Helaian abu-abu yang membentang hingga pinggang, lalu tangan lentik dengan kuku-kuku cantik yang terawat. Wajah putih, mulus, dengan mata warna ultramarine yang membuat gadis itu terlihat seperti mimpi baginya.

Apakah ini... Kekasih Eru?

Kamari yang menyadari kehadiran Kavala sedikit kaget. "Siapa yang kamu bawa, Eru?" tanya Kamari dengan kaki yang mendekati Kavala.

"Ah, itu, dia Kavala, dia adalah manusia, dia bukan roh, yang entah mengapa bisa sampai di sini. Apakah kamu punya informasi soal itu?" tanya Eru. Kamari yang sudah dekat dengan Kavala kembali menoleh. "Sepertinya, punya, ayo masuk kedalam, Kavala! Oh iya, kenalkan, aku Kamari! Terserah mau menyebutku apa, temanya Eru, adiknya Eru, kekasihnya Eru juga boleh!"

"Kamari!" tegur Eru yang membuat Kamari terkekeh. Kavala yang melihat adegan itu, hanya bisa memikirkan betapa cocoknya pasangan itu.

Dengan mengintili dari belakang, Kavala bisa melihat jelas bahwa Eru dan Kamari sangat dekat. Namun Kavala mencoba tidak peduli. Itu bukan urusanya, kan?

Sampai di dalam, yang bisa Kavala lihat hanya botol-botol kayu berisi ramuan, panci besar, kayu bakar, banyak sekali rak buku, sofa, dan meja kecil.

"Sebentar ya, silahkan duduk dulu, Kavala, biar aku cari informasi yang kamu butuhkan," begitu kata Kamari sebelum tanganya sibuk menjelajahi rak-rak buku yang nyaris memenuhi rumahnya.

"Dapat!" gumam Kamari kecil seraya menarik buku bersampul kulit merah tua berdebu. Sesekali Kamari terbatuk saat membawanya.
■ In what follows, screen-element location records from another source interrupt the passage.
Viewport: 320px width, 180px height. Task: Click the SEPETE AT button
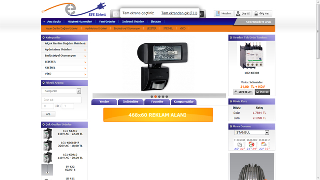pos(243,92)
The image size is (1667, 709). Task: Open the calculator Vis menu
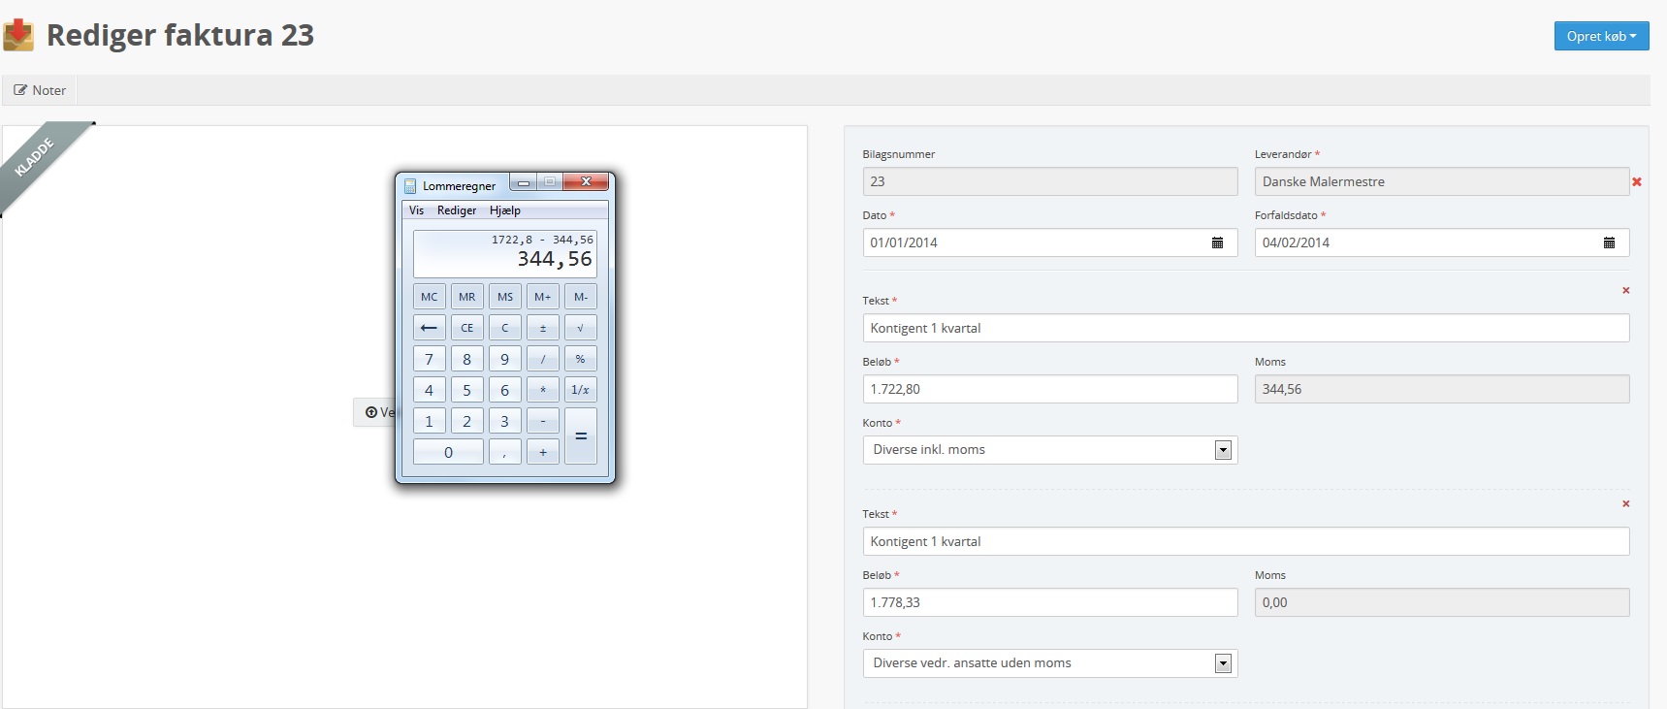coord(416,210)
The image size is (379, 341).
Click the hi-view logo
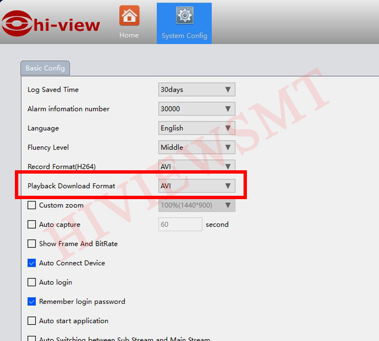click(51, 24)
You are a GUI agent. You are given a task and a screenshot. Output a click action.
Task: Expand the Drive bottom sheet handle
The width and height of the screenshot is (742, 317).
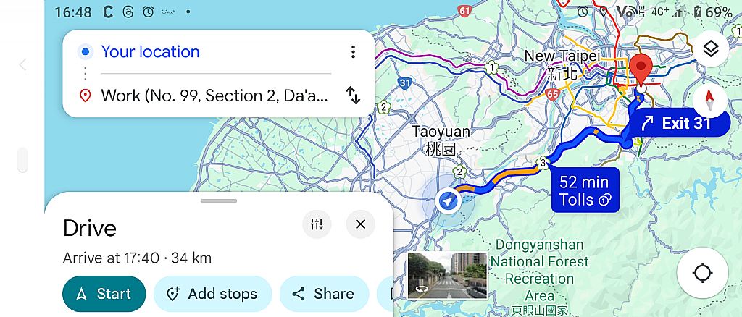click(219, 200)
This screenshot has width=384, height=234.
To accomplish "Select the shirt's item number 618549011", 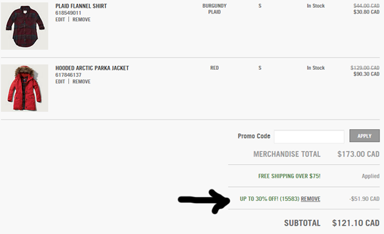I will [x=68, y=13].
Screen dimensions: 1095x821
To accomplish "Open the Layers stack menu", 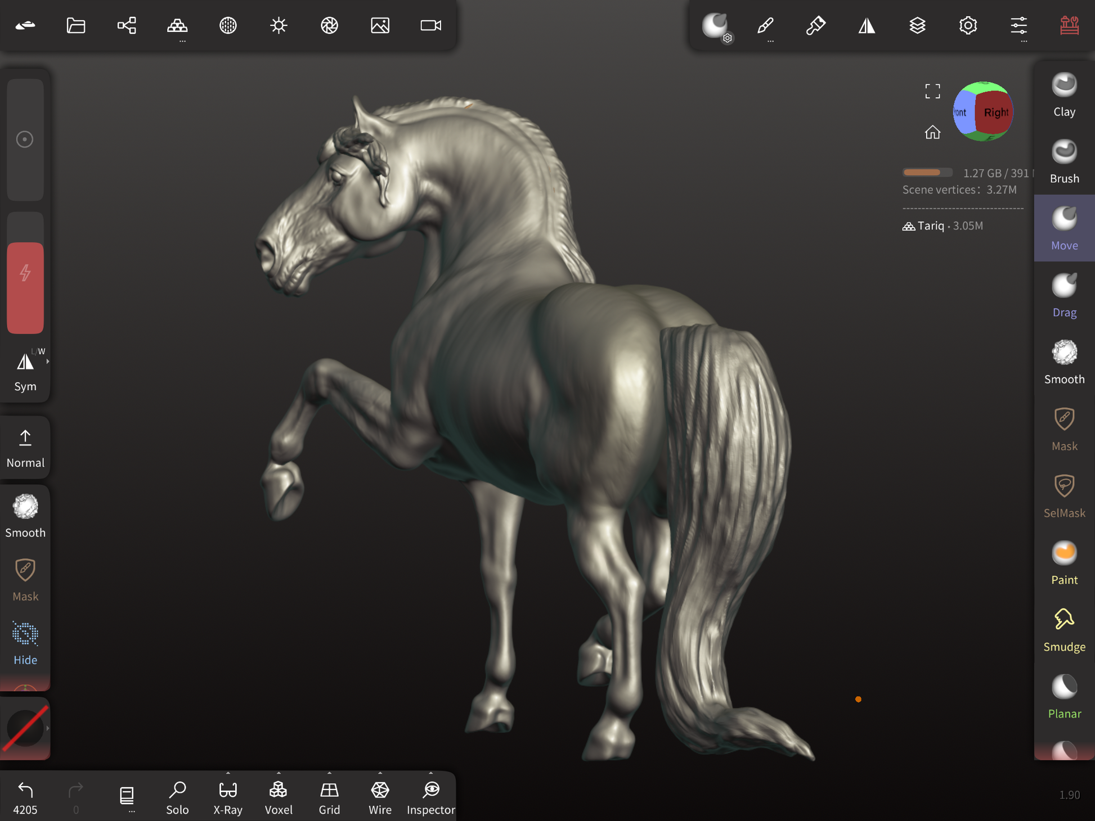I will 917,25.
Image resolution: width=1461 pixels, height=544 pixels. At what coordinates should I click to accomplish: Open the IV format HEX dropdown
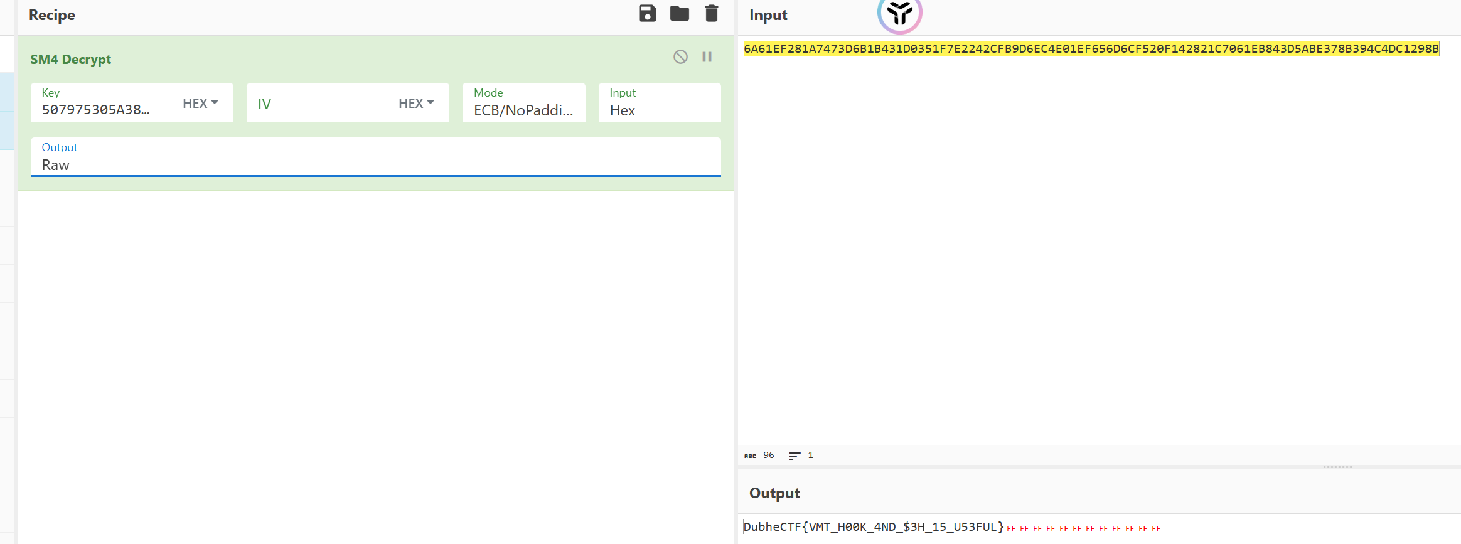click(x=416, y=103)
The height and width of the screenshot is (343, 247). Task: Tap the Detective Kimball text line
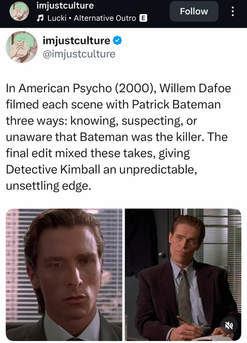point(102,169)
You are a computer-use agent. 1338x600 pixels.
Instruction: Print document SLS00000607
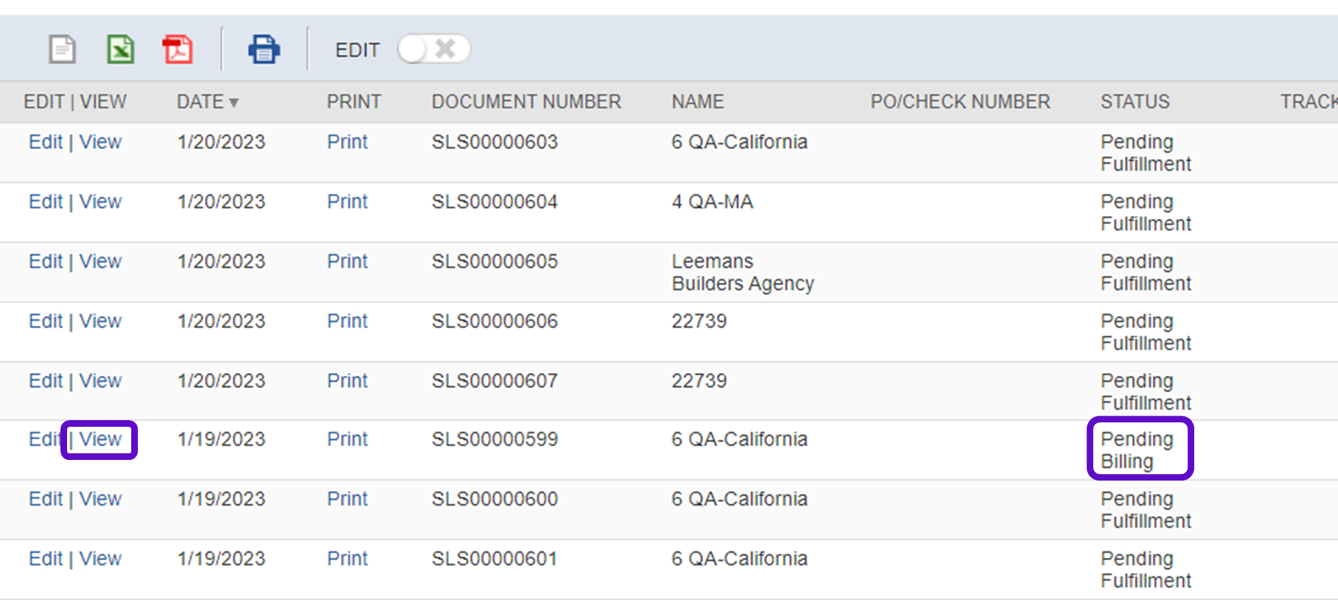tap(347, 381)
Kamari menaruh buku itu di meja dekat Kavala dan Eru duduk. Membuat Kavala bisa melihat betapa tuanya buku tersebut.

Kertas kekuningan penuh debu, lembab, usang, kulit merah tua yang terkelupas di beberapa bagian. Dan pada judul tertulis 'MEREKA.' "Kami tidak pernah menyebut manusia hidup dengan manusia, kami lebih suka menyebutnya 'mereka'," ujar Kamari seolah menjawab rasa penasaran Kavala.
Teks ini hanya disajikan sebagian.